SJ: “Let me say that I think I got Brando at a very good time in his life because he wanted to play comedy and nobody would give him the opportunity. He’d just come from Mutiny on the Bounty in which he was hated. He was a brilliant actor but he wanted to expand. He adored David Niven. The only problem I saw at this time in his life is that it was nothing for him to do 40-50 takes on one scene.”

LAB: And you got the chance to work with the great John Ford in Two Rode Together, in which you co-starred with James Stewart and Richard Widmark.

SJ: “Couldn’t stand him. He was not good with women. He was a man’s man and he looked down on women. It was like, Who cares? I never got one direction from him, nothing. And he had a handkerchief hanging out of his mouth all the time. I said to Richard (Widmark), ‘What is that handkerchief?’ He said, ‘Shirley. don’t say anything about it, don’t ask him.’ But it was hysterical. He’d take it out and say, ‘Let’s get ready to shoot,’ and put it back in. And the script – there’d be a rewrite every single morning. So it was not an easy movie for me. Thank God I was working with people like Widmark and (Jimmy) Stewart because they were sensational and very helpful to me.”

LAB: They were protective of you?

SJ: “Oh, very much so, yes. So that helped a lot. I was offered another movie with him (Ford) after that and I said no.”

LAB:The Man Who Shot Liberty Valance?

SJ: “Yes, that was it.”

LAB: You had the misfortune of catching Ford near the end of his career when he was even more cantankerous than before.

SJ: “I think early on he wasn’t quite like that but it was terrible then.”

 

 

 

Shirley Jones at event of The 70th Annual Academy Awards (1998)

 

LAB:  You’re in one of my favorite movies – The Cheyenne Social Club.

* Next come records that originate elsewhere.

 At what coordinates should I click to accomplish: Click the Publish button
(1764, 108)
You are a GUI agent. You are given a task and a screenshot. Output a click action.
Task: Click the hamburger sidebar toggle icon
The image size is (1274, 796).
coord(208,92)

SJ: “Ah, I love that movie.”

LAB: I think it’s underappreciated.

SJ: “So do I. It’s a great movie. it was a great movie to do. Gene Kelly directed it. I had a wonderful relationship with him, and I adored Jimmy. Jimmy lived down the street from me. I loved the story. And I think it’s the funniest thing Henry Fonda ever did.”

LAB: Fonda and Stewart are so masterful together in their simplicity and naturalness.

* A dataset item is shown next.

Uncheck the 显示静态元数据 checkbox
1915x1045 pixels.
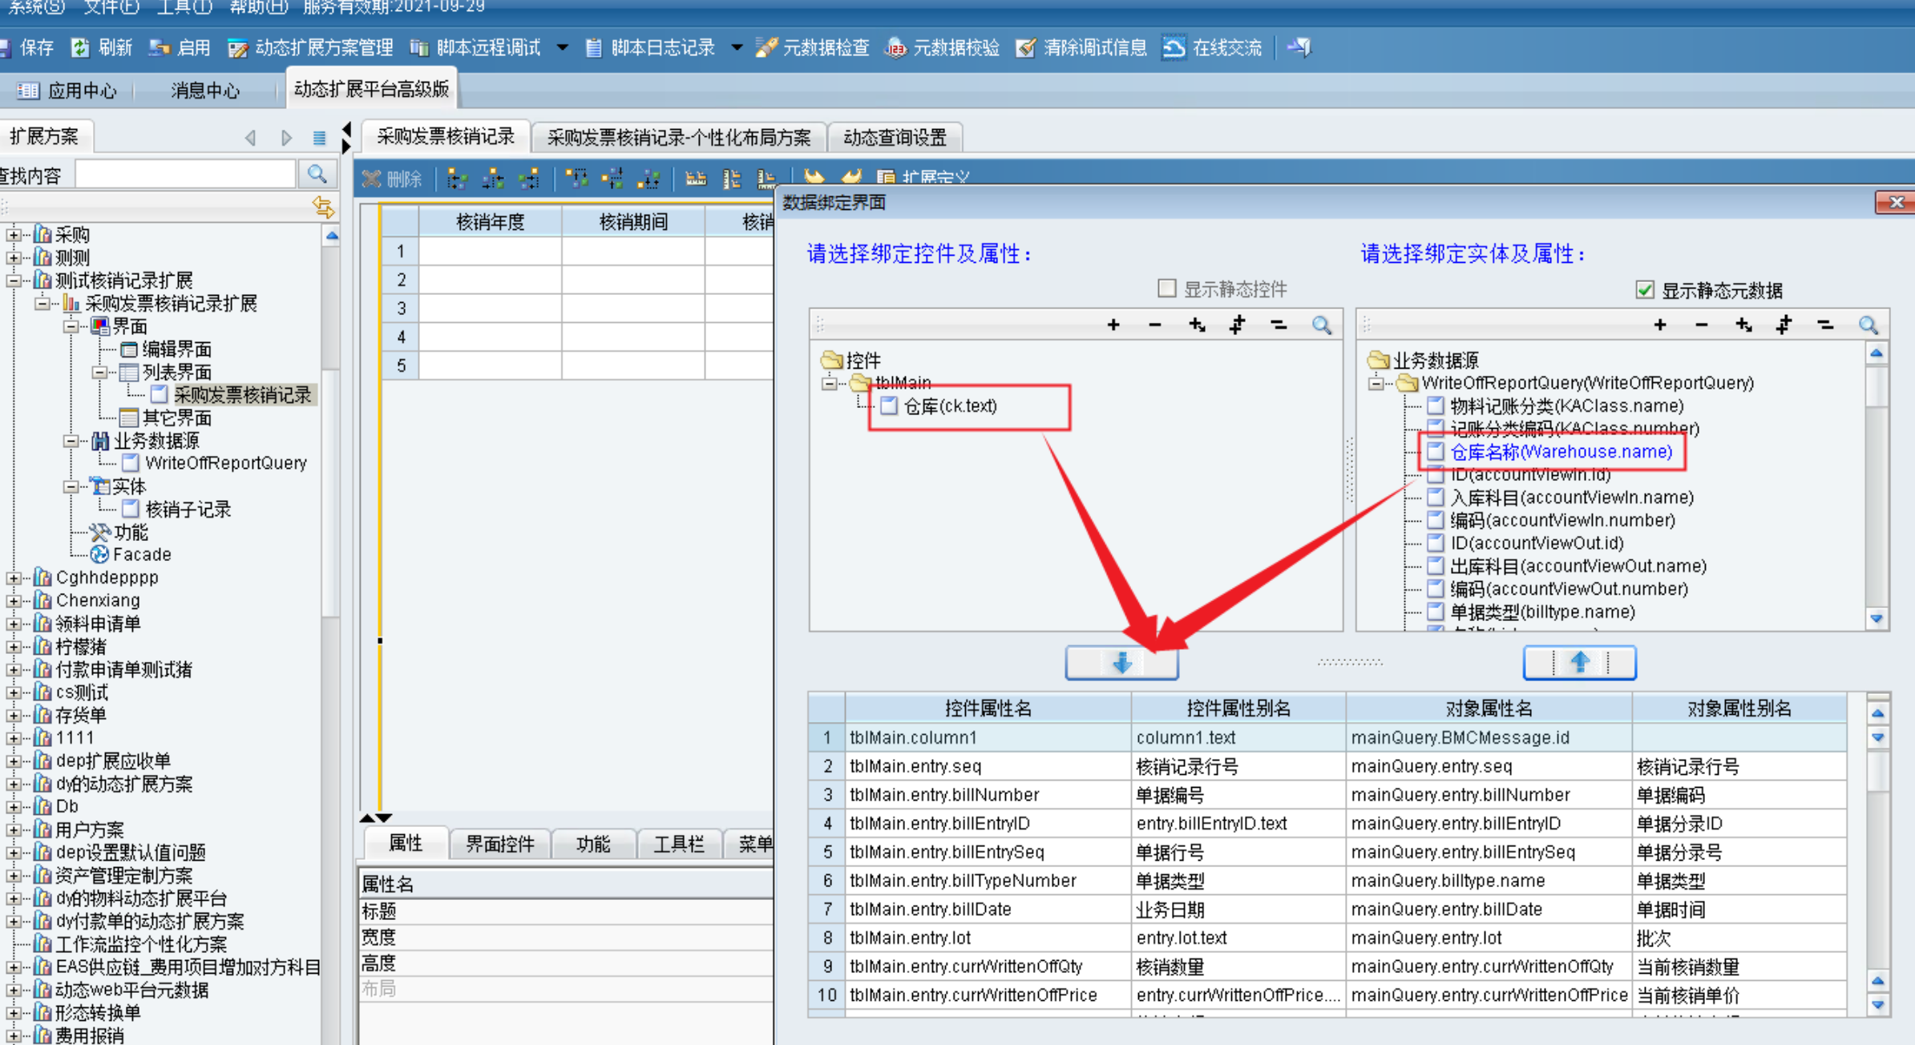tap(1644, 290)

SJ: “Well, they were college roommates (roommates back East and in Hollywood), and I’ve often said watching them work was truly an acting lesson. They would ad lib, they knew each other so well, they knew each other’s timing. It was incredible.”

LAB: And this next one is not a great movie but you costarred in it with one of my favorite actors, James Garner…

SJ:Tank. Oh, yes, I loved Jimmy, we had a good time.”

LAB: You’ve worked with a lot of legends…

SJ: “Oh, very much. I have a book coming out by the way – in June. It’s Shirley Jones, A Memoir. Yeah, it’s the story of my life.”

LAB: Is that something publishers have been trying to get you to do for some time?

SJ: “Yes, they have, and Simon and Schuster bought this so I’ll be on the road doing a lot of talking.”

LAB:  So will we see different shades of Shirley Jones?

SJ: “Different shades absolutely. I’m not saying I slept with every male star that I worked with but I have a lot to say about everybody I worked with and two crazy husbands and 12 grandchildren, so my life has been rather extraordinary from the beginning.”

LAB: As you may have heard, Bruce Crawford really puts on the dog for his events. They’re like Hollywood premieres, only Omaha style.

SJ: “Yes, that’s what I hear. That’s great, I think that’s wonderful, it gives them an opportunity to view this film.”